Posted3/27/2017 9:54 AM

Your telephone could be a lifeline in an emergency or a connection to friends and family, but it also could give the wrong person the access needed to cheat you out of your money.

Phones are a common tool for scammers, law enforcement officials warn. The simplest defense, they say, is simply to screen your incoming calls by letting them go to voicemail. A legitimate caller will leave you their information for your use, according to professionals at the Lisle Police Department and the Illinois Attorney General's office.

                                                                                                                                                                                                                       
 

"Scammers cast a wide net; they contact a lot of people and hope one or two will send them money," Lisle Deputy Police Chief Ron Wilke said. "The scammer hopes that someone, somewhere, will do what they ask."

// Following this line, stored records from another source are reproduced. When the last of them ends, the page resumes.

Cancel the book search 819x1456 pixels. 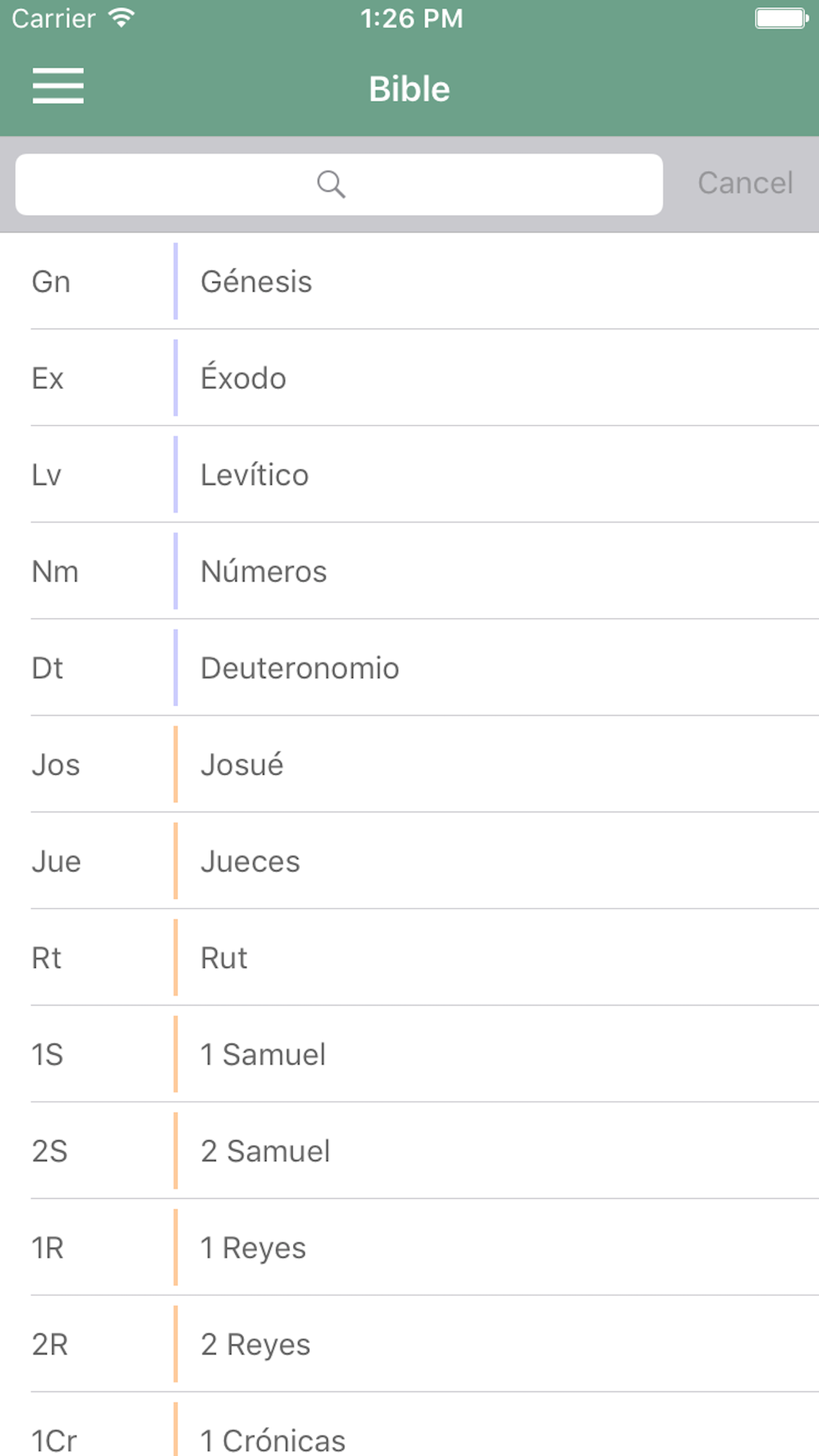745,183
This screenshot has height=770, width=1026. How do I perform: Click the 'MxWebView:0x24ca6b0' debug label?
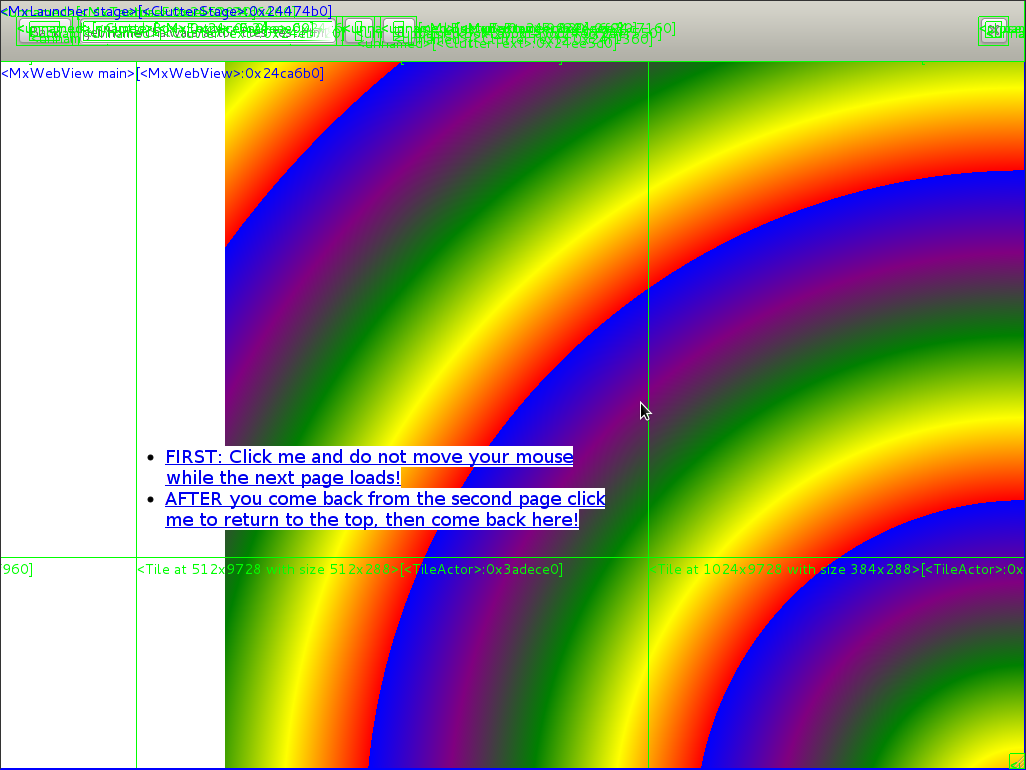[x=230, y=74]
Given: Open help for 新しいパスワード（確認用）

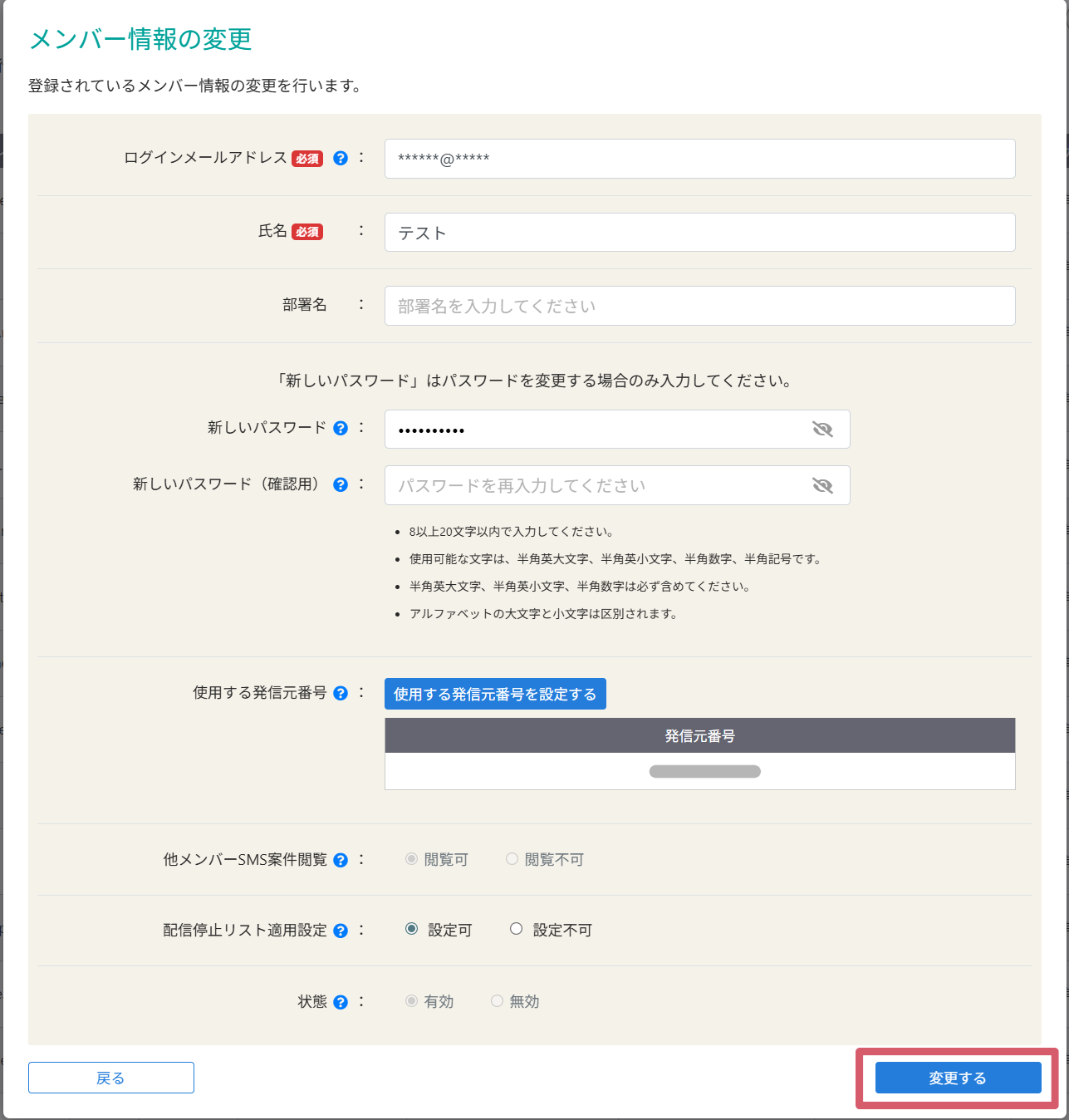Looking at the screenshot, I should pos(341,485).
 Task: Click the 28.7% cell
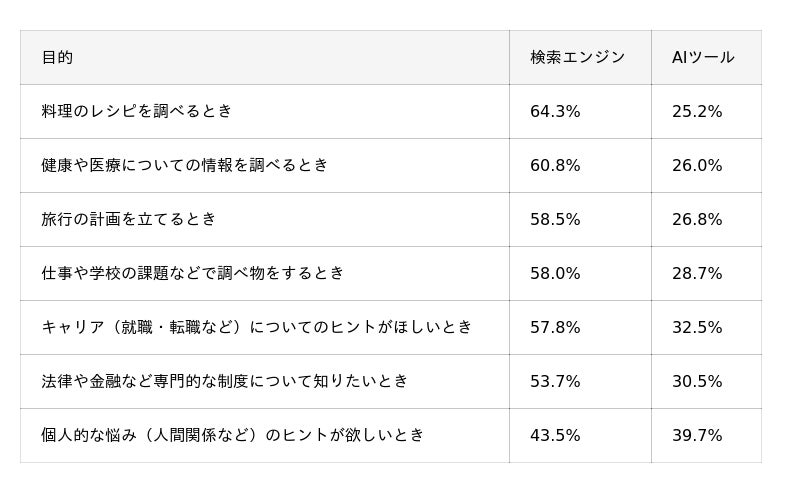pyautogui.click(x=697, y=274)
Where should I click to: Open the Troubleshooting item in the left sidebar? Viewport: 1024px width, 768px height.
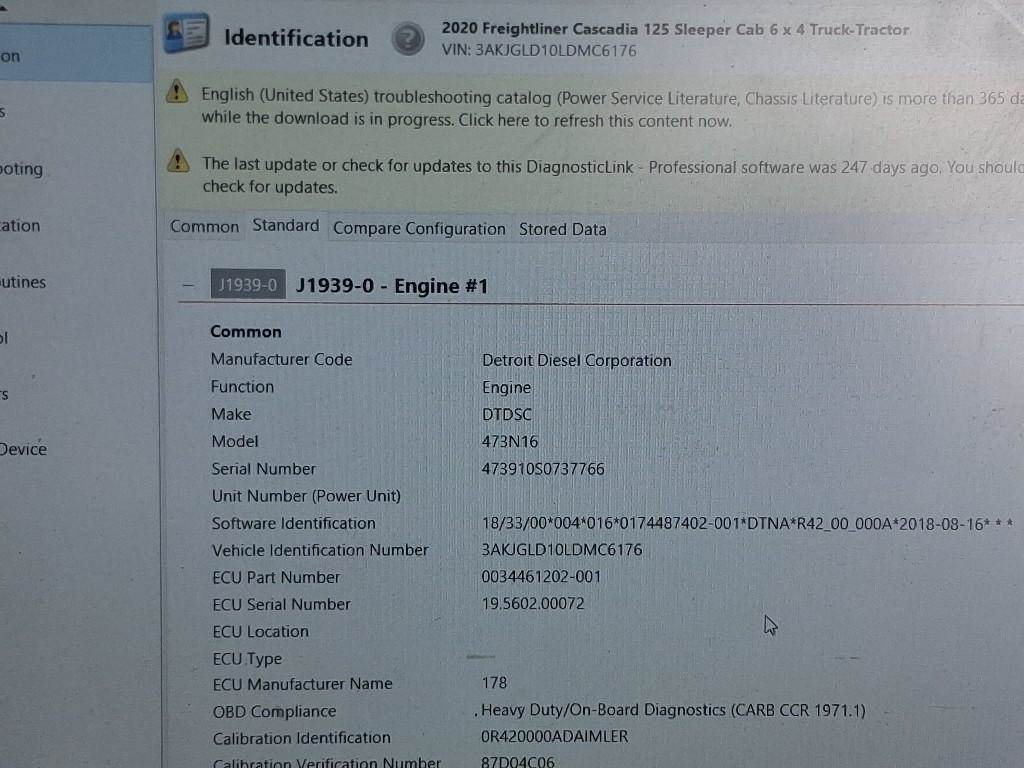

The attorney general's office sends out consumer alerts to warn residents about new scams and those that seem to be a growing problem. One to watch out for is the "can you hear me" scam.

Recently, a Lisle resident received a call from an overly friendly voice with a soft giggle, who apologized for having her earphones slip, then readjusted them to ask, "Can you hear me now?" You might automatically reply, "Yes" -- unless you are scam-smart and simply hang up.

With the "can you hear me" scam, the caller records you saying "yes" then edits the recording to indicate you've agreed to buy something or pay for a service.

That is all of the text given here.